TASK STATEMENT: Look through the entries below for the string "height", and copy each line where it is found.

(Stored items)

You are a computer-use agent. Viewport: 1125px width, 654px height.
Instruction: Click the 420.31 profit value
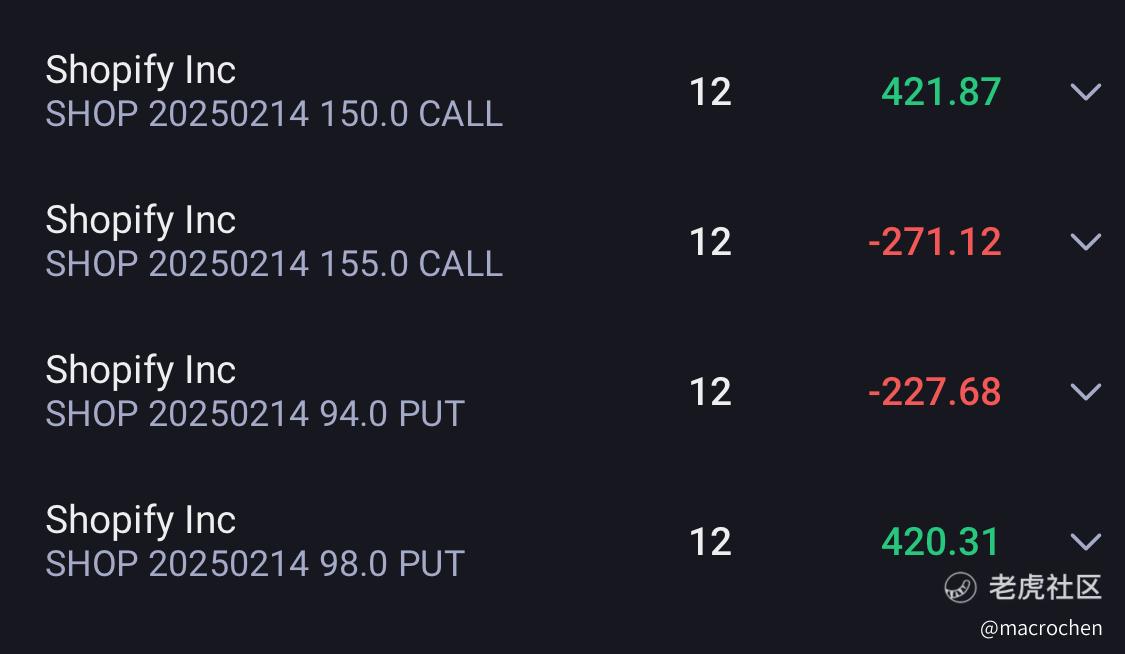[941, 541]
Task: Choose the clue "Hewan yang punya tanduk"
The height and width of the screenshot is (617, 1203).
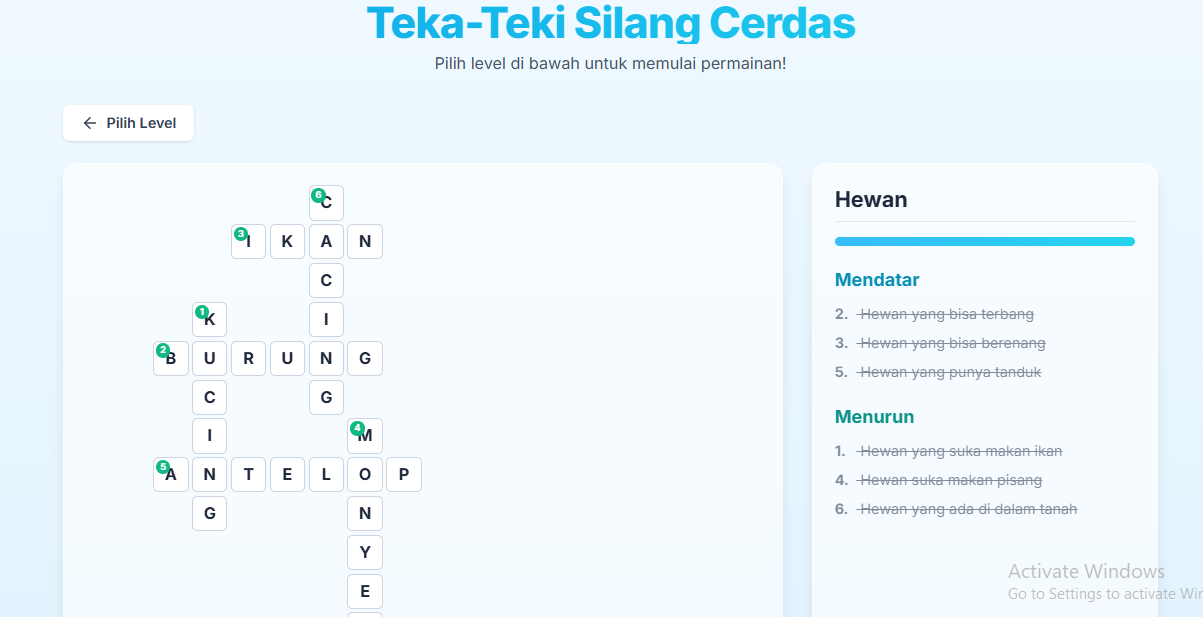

RESULT FOR THIS EXERCISE:
You are a computer-use agent. Viewport: 1125px width, 654px height.
The height and width of the screenshot is (617, 1203).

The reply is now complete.